Cependant, l’art. 2 al. 4 du règlement pour la reprise et le versement des rentes par la Fondation Fonds de garantie LPP du 18 novembre 2015 prévoit, pour les prétentions expectatives déjà existantes au moment de la reprise des rentes, qu’il existe, si un cas de prestation survient, un droit aux prestations de vieillesse en vertu du règlement de l’institution transférante.
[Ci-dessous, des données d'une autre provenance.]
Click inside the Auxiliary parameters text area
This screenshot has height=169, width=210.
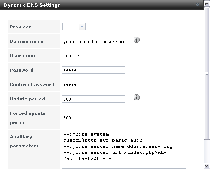pos(124,149)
La réserve notamment de l’art. 4 prévue dans cette disposition ne s’applique pas en l’occurrence, dès lors que la demanderesse n’a plus droit à des prestations d’invalidité.

Dans la mesure où la demanderesse a droit à une prestation de libre passage au 1er décembre 2015, à savoir à un moment où elle avait atteint l’âge de 60 ans, l’art. 45 du règlement valable à partir du 1er janvier 1996 de la Caisse de pensions et de prévoyance V.________ trouve application et il appartiendrait à la demanderesse, le cas échéant, d’invoquer son droit à une retraite anticipée, ce qui ne fait toutefois pas l’objet de la présente cause.

b) La procédure étant gratuite (art. 73 al. 2 LPP), il ne sera pas perçu de frais de justice.

c) Bien que le Fonds de garantie LPP obtienne gain de cause, il ne peut prétendre à des dépens de la part de la demanderesse. En effet, selon la jurisprudence, l’assureur social qui obtient gain de cause devant une juridiction de première instance n’a pas droit à des dépens, y compris dans une procédure d’action en matière de prévoyance professionnelle (art. 73 LPP ; ATF 126 V 143 consid. 4).

Par ces motifs, la Cour des assurances sociales prononce :

I. La demande de R.________ du 19 juin 2017 est rejetée.

II. Toutes autres ou plus amples conclusions sont rejetées.

III. Il n’est pas perçu de frais de justice, ni alloué de dépens.

Le président : Le greffier :

Du

Le jugement qui précède, dont la rédaction a été approuvée à huis clos, est notifié à :

‑ Me Philippe Nordmann, avocat (pour R.________), ‑ Fonds de garantie LPP,

Office fédéral des assurances sociales,

par l'envoi de photocopies.

Le présent jugement peut faire l'objet d'un recours en matière de droit public devant le Tribunal fédéral au sens des art. 82 ss LTF (loi du 17 juin 2005 sur le Tribunal fédéral ; RS 173.110), cas échéant d'un recours constitutionnel subsidiaire au sens des art. 113 ss LTF. Ces recours doivent être déposés devant le Tribunal fédéral (Schweizerhofquai 6, 6004 Lucerne) dans les trente jours qui suivent la présente notification (art. 100 al. 1 LTF).